5 – “The Most Beautiful Sound I Ever Heard: The Music and Lyrics of West Side Story.” Recognizing that the music and the lyrics were inseparable elements of a unified whole, Berson combines a detailed discussion of each in her lengthiest chapter. Here she includes bios of both Bernstein and Sondheim along with the complete instrumentation of the original in the Broadway pit at a level of detail even greater than you will find in Steven Suskin’s irreplaceable volume “The Sound of Broadway Music.” Her analysis of Bernstein’s music is both easily understood and perceptive as she works her way through specific songs and dances. It includes the best short definition I’ve seen of the unusual musical element used so often in the score, the tritone. She calls it “an ‘unstable’ and pungent pair of notes … consisting of two successive notes with three tones between them.” Her equally effective analysis and explanation of Sondheim’s lyrics includes the observation that the line in “One Hand, One Heart” “only death can part us now” offers “a shiver of foreshadowing.

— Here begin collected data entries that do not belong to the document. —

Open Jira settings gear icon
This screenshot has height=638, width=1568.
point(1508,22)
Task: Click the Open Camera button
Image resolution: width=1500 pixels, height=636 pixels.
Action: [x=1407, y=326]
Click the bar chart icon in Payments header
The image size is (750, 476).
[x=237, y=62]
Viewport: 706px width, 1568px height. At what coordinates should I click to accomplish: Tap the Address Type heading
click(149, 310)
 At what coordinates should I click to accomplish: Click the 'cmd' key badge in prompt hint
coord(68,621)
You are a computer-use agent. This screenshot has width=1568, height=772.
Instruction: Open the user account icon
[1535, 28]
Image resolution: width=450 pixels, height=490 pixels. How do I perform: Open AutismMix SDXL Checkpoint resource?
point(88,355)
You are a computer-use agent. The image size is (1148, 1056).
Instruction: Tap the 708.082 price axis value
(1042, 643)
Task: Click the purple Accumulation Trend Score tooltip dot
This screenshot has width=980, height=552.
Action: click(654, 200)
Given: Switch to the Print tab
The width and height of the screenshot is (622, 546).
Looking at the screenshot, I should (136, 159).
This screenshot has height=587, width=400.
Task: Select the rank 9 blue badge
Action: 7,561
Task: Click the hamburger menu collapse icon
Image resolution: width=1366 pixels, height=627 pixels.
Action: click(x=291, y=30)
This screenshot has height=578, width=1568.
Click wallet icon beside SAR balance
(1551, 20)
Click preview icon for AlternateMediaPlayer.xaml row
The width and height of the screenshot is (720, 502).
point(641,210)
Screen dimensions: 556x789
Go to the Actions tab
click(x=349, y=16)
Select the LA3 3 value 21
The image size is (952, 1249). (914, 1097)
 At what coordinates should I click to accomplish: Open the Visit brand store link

She does miss the double dose when Sondheim shifts the lovers later to the belief that “even death won’t part us now.“
6 – “Shooting Sparks Into Space: The Dances of West Side Story” which details each of the seven major dance sequences of the show.
7 – “I Have A Love: ‘Romeo and Juliet’ and West Side Story” analyzing what parts of the Shakespeare play became elements in the musical.
8 – “We Ain’t No Delinquents: West Side Story And The Rise of Juvenile Delinquency” is the only chapter that uses a quote from the show that seems to be a less apropos line than other possibilities such as any one of a half dozen from “Gee, Officer Krupke” including “Golly Moses, natcherly we’re punks!,” “Leapin’ Lizards, That’s Why I’m So Bad!,” “Like We’re Psychologic’ly Disturbed” or my favorite, “Hey, I Got A Social Disease!”
9 – “What Was Just A World Is A Star: ‘West Side Story’ The Movie” including a good description of the five weeks that Robbins took to shoot the opening dances on the streets of Hell’s Kitchen in New York which was supposed to be done in two, the dubbing of the singing voices of some of the cast and the a detailed list of changes from stage to screen. Berson even includes quotes from some of the reviews of the movie.
10 – “The Swinginest Thing: West Side Story Recordings” Berson doesn’t pull her punches in her assessment of the strengths and weaknesses of individual recordings, giving credit where credit is due but pointing out where each fails to reach her standards. Those standards are solid and defensible. (Which, of course, is to say her judgements are consistent with my own.)
11 – “Here Come The Jets: West Side Story In Production Around The World” covers the success of subsequent productions and major revivals such as the recent revival which had some of the lyrics translated into spanish by Lin-Manuel Miranda.
12 – “Stick To Your Own Kind: Bigotry and West Side Story ” treats bigotry both as dealt with in the show and the issue of bigotry on Broadway in general.
13 – “Gold-Medal Kid With The heavyweight Crown: The Rise Of The Dancer-Choreographer” looks at the increased importance of the blend Robbins brought to Broadway productions.
14 – “We Got Troubles Of Our Own: Broadway’s Youth Musicals.” Here Berson deals somewhat too briefly with youth-oriented musicals that she sees as following on some of the breakthroughs of WSS, Hair, Rent, Spring Awakening and American Idiot.
15 – “Suns And Moons All Over The Place: West Side Story In Popular Culture” a “selection of nods” to the show on film, on television, on the Internet and in print.
If you have room for just one West Side Story book on your theatre shelf, this is the one to get.